▸ EXERCISE MATERIALS
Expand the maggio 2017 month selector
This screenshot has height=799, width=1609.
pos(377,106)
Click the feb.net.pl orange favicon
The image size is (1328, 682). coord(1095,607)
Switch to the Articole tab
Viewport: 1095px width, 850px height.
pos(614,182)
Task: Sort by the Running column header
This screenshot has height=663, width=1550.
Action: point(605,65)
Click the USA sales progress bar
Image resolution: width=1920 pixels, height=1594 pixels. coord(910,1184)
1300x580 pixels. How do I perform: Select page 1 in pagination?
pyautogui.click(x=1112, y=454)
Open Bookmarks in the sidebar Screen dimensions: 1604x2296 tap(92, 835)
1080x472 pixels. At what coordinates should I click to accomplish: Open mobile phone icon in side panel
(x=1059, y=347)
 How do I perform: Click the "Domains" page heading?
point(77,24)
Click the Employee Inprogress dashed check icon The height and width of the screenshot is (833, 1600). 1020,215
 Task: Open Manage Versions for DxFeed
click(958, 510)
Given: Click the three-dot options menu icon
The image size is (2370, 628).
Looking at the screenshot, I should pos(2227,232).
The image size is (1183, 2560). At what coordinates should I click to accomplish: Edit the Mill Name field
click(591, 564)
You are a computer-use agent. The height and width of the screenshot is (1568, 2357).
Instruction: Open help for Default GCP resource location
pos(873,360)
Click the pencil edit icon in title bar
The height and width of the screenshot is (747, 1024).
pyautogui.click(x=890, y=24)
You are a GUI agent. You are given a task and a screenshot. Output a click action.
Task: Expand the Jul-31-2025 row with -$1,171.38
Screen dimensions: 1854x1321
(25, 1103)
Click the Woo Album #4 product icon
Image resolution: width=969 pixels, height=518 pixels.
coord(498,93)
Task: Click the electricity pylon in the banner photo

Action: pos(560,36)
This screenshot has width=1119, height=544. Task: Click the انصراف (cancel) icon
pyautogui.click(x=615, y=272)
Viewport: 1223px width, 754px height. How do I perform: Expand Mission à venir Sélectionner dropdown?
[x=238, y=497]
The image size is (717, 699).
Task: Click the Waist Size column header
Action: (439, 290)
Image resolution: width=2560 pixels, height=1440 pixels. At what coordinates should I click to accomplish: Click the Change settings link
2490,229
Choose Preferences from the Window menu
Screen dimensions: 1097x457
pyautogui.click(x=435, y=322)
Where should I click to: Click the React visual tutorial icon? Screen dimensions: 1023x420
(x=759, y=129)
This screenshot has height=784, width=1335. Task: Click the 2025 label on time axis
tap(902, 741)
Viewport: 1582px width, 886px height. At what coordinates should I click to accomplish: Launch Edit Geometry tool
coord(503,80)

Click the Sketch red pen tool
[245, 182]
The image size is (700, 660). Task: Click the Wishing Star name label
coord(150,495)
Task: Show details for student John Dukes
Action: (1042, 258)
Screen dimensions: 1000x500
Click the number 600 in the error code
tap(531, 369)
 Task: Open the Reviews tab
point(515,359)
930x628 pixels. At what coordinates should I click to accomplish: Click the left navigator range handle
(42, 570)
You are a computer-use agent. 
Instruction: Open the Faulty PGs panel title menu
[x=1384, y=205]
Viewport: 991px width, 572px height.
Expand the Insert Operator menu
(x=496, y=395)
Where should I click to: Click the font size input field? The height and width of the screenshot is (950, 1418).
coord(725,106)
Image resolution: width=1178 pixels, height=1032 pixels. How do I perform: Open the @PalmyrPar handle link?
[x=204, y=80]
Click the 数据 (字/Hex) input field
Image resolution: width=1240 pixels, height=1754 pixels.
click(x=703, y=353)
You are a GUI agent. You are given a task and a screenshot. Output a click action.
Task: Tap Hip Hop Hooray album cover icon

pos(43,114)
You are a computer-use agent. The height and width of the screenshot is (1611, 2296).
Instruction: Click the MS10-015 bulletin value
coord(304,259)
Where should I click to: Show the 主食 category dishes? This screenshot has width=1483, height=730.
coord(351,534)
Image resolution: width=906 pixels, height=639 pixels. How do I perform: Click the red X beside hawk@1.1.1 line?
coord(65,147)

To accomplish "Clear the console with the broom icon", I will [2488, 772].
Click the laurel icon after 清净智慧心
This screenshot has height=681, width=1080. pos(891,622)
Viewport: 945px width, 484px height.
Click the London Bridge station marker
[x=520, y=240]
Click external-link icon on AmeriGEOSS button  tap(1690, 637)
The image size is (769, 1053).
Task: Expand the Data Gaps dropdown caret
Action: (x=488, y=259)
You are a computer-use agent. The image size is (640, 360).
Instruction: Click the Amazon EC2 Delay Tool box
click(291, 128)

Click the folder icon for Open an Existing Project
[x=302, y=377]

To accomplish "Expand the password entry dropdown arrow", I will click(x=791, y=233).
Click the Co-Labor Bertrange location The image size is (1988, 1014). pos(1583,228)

▸ WHAT IS ASKED
Reproduce everything from the start of the data down through the line containing "pos(614,182)", substituting "image" for "screenshot" and leaving everything else unchanged.

▸ PROBLEM SOLUTION
Expand the maggio 2017 month selector
This image has height=799, width=1609.
pos(377,106)
Click the feb.net.pl orange favicon
The image size is (1328, 682). coord(1095,607)
Switch to the Articole tab
Viewport: 1095px width, 850px height.
pos(614,182)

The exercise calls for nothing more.